(Collected data)
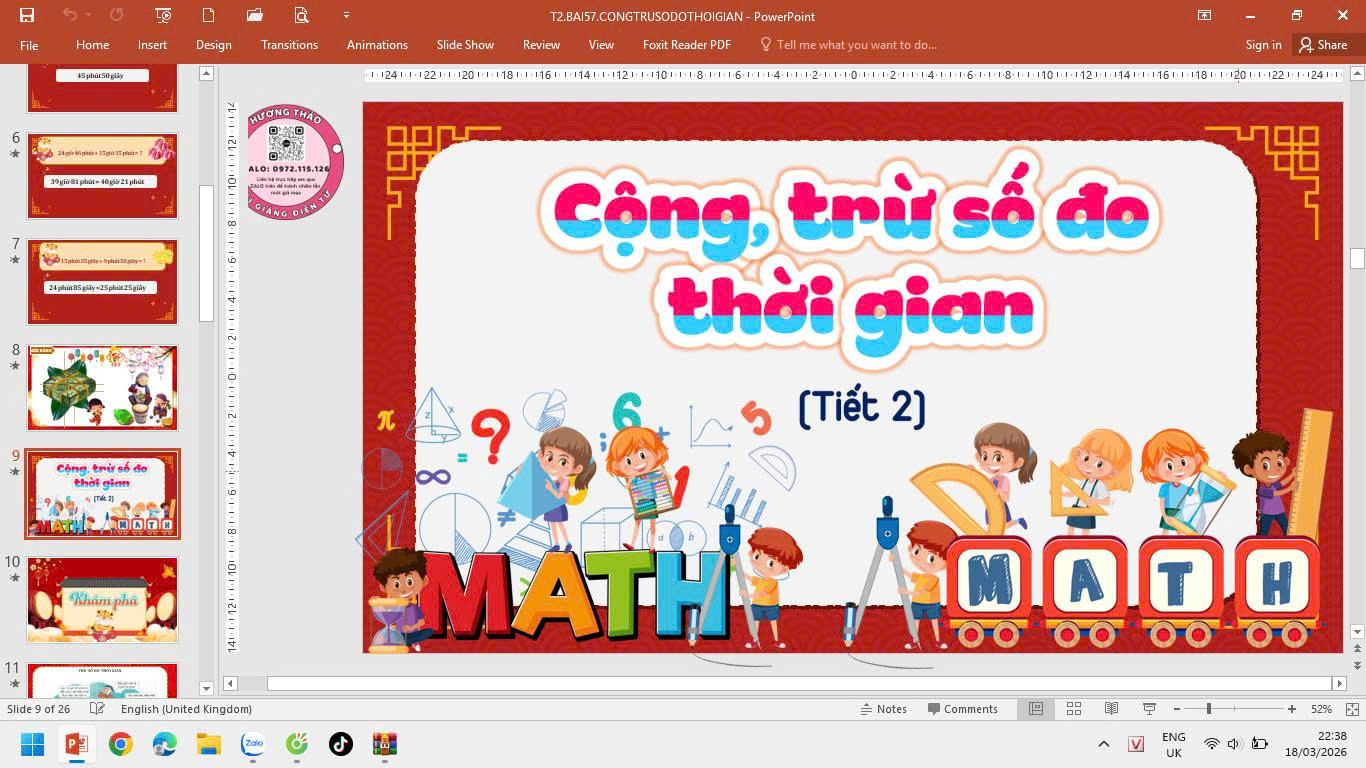Switch to Slide Sorter view
Image resolution: width=1366 pixels, height=768 pixels.
click(1074, 709)
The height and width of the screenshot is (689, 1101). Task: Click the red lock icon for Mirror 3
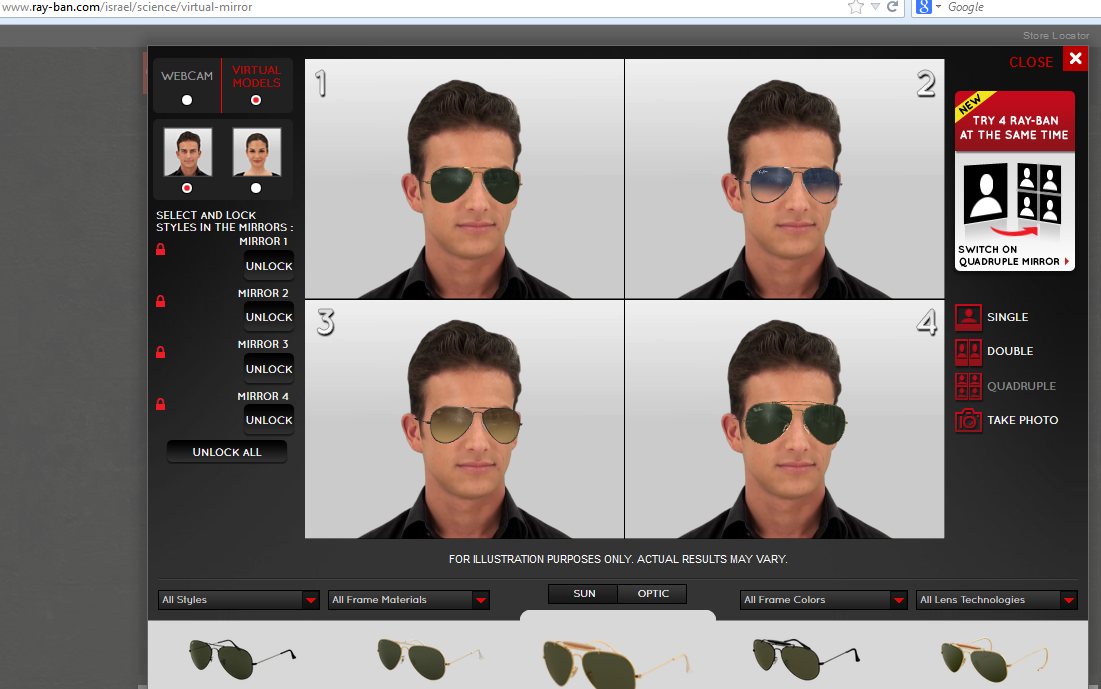[161, 352]
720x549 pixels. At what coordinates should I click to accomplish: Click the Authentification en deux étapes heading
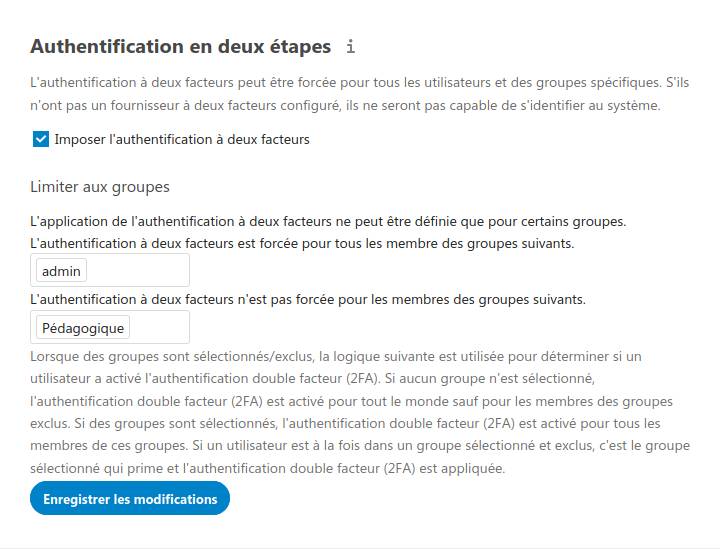(180, 47)
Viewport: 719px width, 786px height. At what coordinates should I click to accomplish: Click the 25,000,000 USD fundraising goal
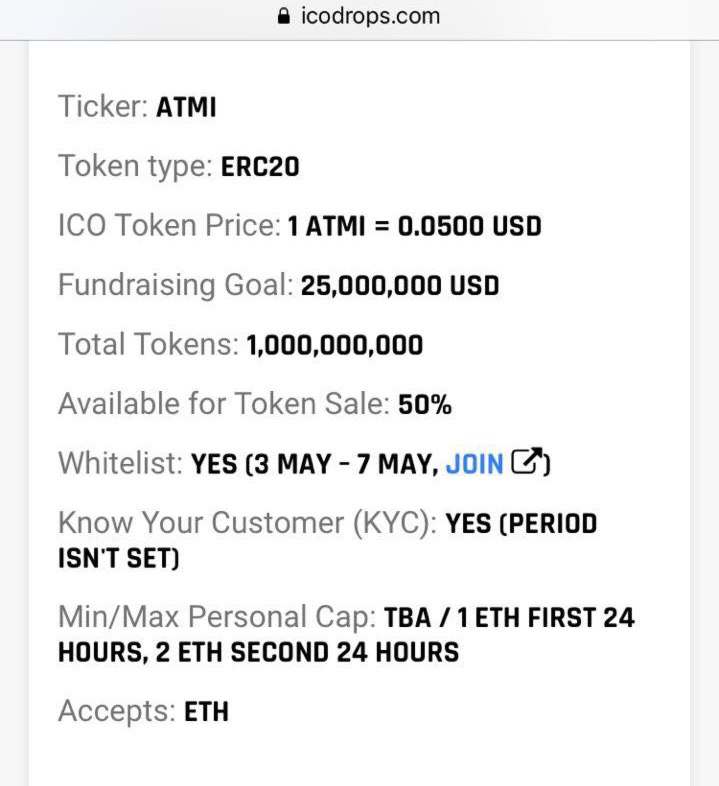click(x=400, y=286)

* DIRECTIONS FOR THIS TASK
What you write must match, line for line, the records from the line containing "Viewport: 719px width, 786px" through the last line, with every picture left out.

* ANSWER AREA
Viewport: 719px width, 786px height. At what coordinates should I click to accomplish: Click the 25,000,000 USD fundraising goal
click(x=400, y=286)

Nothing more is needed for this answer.